◆ YOUR INSTRUCTIONS ◆
Beginning with the line containing "has height=445, width=550." and ending with the last line of the entries below, copy each line exactly and nothing else.

◆ AVAILABLE RECORDS ◆
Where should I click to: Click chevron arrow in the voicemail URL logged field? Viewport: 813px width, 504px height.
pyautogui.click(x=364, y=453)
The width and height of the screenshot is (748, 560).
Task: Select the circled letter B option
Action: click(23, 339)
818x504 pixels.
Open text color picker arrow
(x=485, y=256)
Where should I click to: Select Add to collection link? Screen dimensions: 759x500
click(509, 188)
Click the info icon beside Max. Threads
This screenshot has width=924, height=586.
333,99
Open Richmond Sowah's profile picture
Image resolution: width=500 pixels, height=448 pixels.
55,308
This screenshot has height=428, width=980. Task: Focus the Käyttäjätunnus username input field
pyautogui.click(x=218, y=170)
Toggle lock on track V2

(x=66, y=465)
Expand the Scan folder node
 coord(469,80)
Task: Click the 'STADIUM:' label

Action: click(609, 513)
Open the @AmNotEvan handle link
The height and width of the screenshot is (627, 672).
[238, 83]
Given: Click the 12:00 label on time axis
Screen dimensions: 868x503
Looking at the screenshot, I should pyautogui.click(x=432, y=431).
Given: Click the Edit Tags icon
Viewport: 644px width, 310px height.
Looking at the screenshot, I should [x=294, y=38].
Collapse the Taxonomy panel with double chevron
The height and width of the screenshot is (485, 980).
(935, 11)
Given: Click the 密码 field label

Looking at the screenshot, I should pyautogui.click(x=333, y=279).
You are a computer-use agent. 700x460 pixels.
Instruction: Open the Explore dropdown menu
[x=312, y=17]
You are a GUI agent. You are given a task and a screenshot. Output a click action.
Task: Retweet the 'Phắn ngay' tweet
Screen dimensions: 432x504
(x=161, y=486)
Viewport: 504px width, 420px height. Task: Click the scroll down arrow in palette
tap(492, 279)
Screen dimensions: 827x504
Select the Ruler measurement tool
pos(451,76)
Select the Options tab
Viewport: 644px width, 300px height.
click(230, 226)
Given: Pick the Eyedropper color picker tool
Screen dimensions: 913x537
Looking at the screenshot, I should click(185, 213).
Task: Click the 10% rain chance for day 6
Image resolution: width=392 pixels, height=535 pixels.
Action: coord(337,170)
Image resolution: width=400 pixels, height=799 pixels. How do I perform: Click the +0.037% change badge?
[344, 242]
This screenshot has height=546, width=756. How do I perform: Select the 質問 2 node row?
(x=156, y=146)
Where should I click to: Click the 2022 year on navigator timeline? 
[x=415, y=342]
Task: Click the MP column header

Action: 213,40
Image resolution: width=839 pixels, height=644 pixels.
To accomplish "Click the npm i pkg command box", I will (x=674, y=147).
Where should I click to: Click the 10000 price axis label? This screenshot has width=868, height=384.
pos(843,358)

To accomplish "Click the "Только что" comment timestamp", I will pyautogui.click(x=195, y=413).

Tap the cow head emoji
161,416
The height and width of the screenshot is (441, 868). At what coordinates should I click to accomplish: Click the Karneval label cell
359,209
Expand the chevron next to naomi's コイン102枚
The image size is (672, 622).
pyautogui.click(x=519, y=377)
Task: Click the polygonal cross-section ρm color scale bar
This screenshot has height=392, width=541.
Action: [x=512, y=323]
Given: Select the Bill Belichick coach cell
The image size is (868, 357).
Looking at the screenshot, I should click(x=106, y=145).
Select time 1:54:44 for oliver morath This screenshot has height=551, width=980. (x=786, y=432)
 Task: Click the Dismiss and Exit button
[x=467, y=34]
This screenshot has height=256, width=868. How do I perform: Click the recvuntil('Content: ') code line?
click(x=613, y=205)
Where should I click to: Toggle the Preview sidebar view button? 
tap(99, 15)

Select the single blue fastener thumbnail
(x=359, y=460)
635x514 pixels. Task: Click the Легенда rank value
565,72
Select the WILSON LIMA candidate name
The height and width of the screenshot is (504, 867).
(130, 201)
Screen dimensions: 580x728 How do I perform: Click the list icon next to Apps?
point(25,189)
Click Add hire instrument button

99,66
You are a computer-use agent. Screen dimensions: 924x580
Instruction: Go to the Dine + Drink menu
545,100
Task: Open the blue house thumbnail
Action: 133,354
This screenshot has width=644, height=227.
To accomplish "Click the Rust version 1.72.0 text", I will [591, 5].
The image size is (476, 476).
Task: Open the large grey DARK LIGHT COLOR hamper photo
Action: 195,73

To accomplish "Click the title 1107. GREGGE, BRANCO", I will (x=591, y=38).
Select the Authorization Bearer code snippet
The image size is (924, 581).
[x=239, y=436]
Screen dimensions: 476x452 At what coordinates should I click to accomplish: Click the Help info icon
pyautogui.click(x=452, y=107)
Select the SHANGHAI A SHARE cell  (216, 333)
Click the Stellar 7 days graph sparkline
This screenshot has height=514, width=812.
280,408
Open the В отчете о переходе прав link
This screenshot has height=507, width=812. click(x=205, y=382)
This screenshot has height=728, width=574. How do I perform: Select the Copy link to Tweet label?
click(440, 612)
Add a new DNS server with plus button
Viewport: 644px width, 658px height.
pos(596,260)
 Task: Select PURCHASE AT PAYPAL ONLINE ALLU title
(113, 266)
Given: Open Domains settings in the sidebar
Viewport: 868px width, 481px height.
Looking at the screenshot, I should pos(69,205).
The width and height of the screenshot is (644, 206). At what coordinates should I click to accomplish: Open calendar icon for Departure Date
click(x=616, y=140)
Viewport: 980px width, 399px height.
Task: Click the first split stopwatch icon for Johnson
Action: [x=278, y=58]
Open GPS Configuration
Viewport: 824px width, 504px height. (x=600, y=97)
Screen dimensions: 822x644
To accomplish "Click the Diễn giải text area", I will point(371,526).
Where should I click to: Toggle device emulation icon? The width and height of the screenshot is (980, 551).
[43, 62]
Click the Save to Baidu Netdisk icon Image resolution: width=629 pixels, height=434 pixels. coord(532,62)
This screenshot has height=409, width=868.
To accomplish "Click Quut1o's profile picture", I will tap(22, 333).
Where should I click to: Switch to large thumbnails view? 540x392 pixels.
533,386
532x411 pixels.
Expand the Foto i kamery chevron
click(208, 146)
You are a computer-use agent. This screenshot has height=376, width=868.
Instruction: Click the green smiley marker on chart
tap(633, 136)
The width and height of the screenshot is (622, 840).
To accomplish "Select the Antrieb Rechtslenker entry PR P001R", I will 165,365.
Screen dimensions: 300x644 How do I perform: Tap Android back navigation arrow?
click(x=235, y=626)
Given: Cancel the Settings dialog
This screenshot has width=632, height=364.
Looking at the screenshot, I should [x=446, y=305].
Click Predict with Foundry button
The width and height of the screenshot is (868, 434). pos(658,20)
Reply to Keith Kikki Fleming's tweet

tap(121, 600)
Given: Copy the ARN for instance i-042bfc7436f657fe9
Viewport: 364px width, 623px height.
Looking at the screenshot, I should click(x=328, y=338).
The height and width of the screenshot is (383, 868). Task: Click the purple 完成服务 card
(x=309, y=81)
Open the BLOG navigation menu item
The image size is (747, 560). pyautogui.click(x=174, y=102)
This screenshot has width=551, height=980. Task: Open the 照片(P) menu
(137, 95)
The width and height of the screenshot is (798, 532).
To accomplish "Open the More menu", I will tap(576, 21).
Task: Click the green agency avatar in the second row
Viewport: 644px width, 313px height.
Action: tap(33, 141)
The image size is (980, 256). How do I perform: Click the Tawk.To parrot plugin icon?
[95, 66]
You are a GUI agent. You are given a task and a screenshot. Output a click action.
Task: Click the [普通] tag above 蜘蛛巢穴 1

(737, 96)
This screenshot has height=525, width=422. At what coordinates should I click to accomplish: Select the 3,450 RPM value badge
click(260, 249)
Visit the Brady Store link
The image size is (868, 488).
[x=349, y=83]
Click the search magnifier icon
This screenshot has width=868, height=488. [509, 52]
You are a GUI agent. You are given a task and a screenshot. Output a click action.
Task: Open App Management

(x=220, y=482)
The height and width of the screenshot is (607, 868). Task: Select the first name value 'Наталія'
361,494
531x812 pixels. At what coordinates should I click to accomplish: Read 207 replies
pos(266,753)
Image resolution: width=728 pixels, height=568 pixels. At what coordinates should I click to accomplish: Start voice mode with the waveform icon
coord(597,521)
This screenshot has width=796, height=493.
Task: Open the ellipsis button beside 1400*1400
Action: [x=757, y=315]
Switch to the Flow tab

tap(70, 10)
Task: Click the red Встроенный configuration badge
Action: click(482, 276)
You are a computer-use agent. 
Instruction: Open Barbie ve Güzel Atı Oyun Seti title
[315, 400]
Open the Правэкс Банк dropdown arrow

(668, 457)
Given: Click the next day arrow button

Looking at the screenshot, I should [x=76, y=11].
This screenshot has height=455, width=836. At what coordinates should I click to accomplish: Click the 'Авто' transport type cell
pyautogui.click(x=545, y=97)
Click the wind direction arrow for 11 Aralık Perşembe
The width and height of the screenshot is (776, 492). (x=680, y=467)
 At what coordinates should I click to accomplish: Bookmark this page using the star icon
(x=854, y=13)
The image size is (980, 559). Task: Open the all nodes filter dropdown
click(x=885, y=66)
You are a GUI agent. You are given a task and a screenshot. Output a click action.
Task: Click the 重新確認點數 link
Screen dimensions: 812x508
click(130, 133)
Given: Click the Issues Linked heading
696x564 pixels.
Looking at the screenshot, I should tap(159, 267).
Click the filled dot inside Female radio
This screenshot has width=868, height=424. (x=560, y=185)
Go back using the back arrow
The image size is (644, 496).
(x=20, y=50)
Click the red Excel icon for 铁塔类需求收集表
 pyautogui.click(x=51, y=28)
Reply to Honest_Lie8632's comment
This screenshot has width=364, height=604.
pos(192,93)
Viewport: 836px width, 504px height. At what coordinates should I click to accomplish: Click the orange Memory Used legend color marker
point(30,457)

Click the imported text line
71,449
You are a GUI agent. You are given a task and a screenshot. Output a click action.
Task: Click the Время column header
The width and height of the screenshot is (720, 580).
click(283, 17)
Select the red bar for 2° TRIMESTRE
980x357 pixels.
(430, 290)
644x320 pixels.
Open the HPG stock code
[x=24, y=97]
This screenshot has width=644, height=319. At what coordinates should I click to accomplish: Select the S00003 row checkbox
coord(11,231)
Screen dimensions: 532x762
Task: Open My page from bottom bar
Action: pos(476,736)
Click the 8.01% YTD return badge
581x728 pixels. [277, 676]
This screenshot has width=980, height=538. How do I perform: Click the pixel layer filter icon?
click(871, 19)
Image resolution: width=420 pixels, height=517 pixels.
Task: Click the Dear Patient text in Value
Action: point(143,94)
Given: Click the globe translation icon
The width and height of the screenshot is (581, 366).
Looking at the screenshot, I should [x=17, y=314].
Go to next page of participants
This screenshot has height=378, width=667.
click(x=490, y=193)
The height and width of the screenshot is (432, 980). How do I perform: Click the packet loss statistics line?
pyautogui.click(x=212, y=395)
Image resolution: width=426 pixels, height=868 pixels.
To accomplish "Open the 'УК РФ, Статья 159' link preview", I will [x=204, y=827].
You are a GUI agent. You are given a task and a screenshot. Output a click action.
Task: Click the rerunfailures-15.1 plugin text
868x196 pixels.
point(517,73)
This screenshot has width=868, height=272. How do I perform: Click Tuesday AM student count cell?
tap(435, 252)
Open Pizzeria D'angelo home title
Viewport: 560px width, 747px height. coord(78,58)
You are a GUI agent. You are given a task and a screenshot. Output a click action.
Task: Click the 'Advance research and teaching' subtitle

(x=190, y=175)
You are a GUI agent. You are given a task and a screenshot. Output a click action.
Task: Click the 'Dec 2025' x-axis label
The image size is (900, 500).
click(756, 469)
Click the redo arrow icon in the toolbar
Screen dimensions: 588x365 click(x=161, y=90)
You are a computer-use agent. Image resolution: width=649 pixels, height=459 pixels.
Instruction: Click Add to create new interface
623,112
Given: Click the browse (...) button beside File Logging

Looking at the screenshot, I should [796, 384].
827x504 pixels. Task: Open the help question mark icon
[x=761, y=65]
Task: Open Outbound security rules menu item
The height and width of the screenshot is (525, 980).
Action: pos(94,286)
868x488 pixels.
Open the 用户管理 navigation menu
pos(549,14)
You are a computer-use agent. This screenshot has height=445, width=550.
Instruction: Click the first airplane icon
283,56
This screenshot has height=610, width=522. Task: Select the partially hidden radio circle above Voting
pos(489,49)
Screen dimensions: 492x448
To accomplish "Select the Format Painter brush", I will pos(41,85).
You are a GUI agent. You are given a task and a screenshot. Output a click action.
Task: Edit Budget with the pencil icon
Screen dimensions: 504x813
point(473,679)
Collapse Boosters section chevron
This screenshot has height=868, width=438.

◆ RESULT BELOW ◆
You are a computer-use agent. This screenshot has height=445, width=550.
Instruction: Click the first airplane icon
283,56
This screenshot has height=610, width=522. Task: Select the partially hidden radio circle above Voting
pos(489,49)
Screen dimensions: 492x448
To accomplish "Select the Format Painter brush", I will pos(41,85).
You are a GUI agent. You are given a task and a screenshot. Output a click action.
Task: Edit Budget with the pencil icon
Screen dimensions: 504x813
point(473,679)
Collapse Boosters section chevron
This screenshot has height=868, width=438.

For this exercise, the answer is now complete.